My first time was in around 1997 or so - I managed to become transit
(on my Cisco AGS+!) between Global Naps and (IIRC) PSI.

I was turning up Global Naps as a peer, so I log on and type:
router bgp 8120
neighbor peer-as 1784

... and, as I press enter, one of the sysadmin folk turns around and
asks me to hand him a sharpie. While doing so I bump my coffee mug,
spilling 3 week old coffee (and a very cool mold colony I was
culturing) all over my desk. What with the cursing and running to find
paper towels and similar I don't come back to the router for a minute
or two... by which time I can mysteriously no longer reach it. Turns
out that becoming transit between 2 (at the time) large providers over
a T1 makes your router unavailable. Eventually BGP falls down (because
keepalives get starved), and then, before you are able to login again,
it comes up.

Stuff like this happens all the time - bringing peers up without
policy is a: really easy to accidentally do and b: hurts both the
person doing it, and everyone caught in the collateral damage.

> bgpsec also doesn't protect against this scenario.
> There have been a few years worth of papers/analysis out of academia (and at
> least 2 drafts in the ietf) talking about the above.
>> The other one could be as simple as "ebgp policy auto" where based in the
>> IRRDB and your peer's AS router can build a policy automagically using say
>> BGPQ3.
> are you suggesting that the router build it's filtering directly (on it's
> own) from an IRRdb? that seems interesting, but also fraught with peril...
> I also see problems in setting up the configuration parts for this, for a
> single network it probably isn't rough, but for a more generic solution it's
> going to involve more configuration toggling than just enabling a policy on
> the peerings. At least you'd need to account for:
>   1) which irrdb to pull content from
>   2) which protocol to use to do that pulling
>   3) authentication?
>   4) results qualifications (larger than X, smaller than Y, general content
> sanity)
>   5) how to match/query the irrdb for the particular peerings on this device
>   6) timeouts for operations
>   7) scheduling of operations
>   8) security bits around the new 'service' enabled on this device
> there are other things to account for as well...

   9) making sure that you have announced just enough (and received)
just enough that you can actually reach the irrdb

I'm saddened that something which is basically a trigger safety to
make it harder to shoot myself in the foot is this hard....


> that's very vendor specific :(
>> Otherwise while Jared, you and perhaps most folks on this list already
>> have automated ways to build nice and accurate policies I suspect they are
>> those which do not.
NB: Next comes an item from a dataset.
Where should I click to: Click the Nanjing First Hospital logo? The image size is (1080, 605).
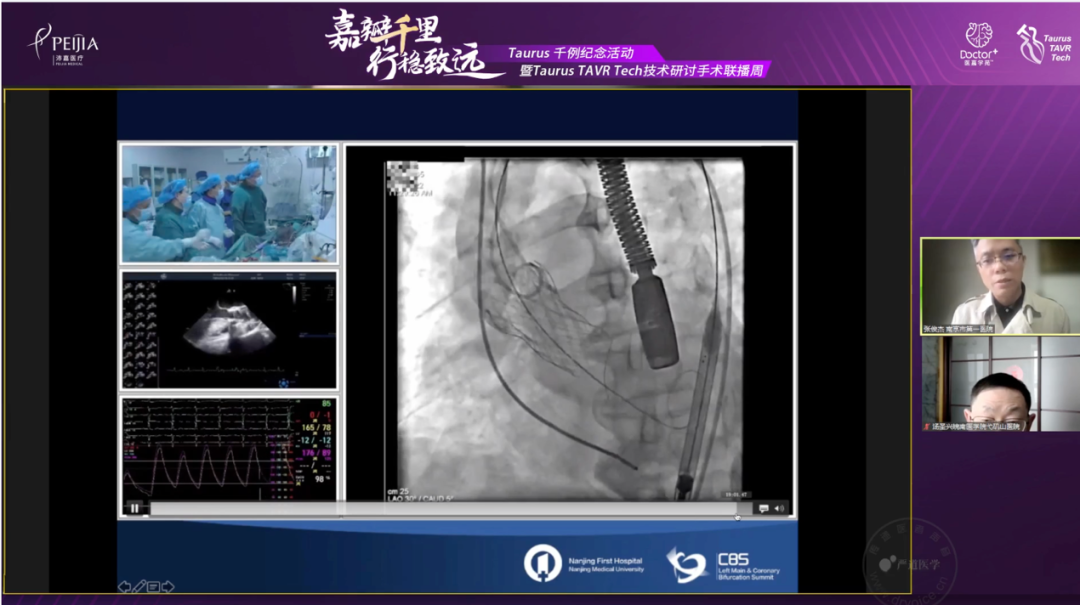click(x=584, y=564)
And those would either put "allow all" or will now start
>> looking for hints "what do I put in".
> vendors who sold gear could probably offer solutions in this space.
>> And if the end result is what you are doing twice a day why router's can't
>> do it themselves assuming IRRDB or any other src of truth is accurate ?
> 'how often does this data change?'
> 'how often do I want to refresh peering data on devices (from neighbors)'
> 'what is the sla for this part of the service'
> Some folk do it more 'dynamically' (some providers update 4 or 6 times day),
> some folk do it 'less dynamically' (email .. data updated
> in 24hrs)
> 'why not do it more!' has lots of reasons in both directions, but really
> that's not the point of this draft anyway.
> _______________________________________________
> Idr mailing list

I don't think the execution is relevant when it was obviously a bad
idea in the first place.
This is like putting rabid weasels in your pants, and later expressing
regret at having chosen those particular rabid weasels and that pair
of pants.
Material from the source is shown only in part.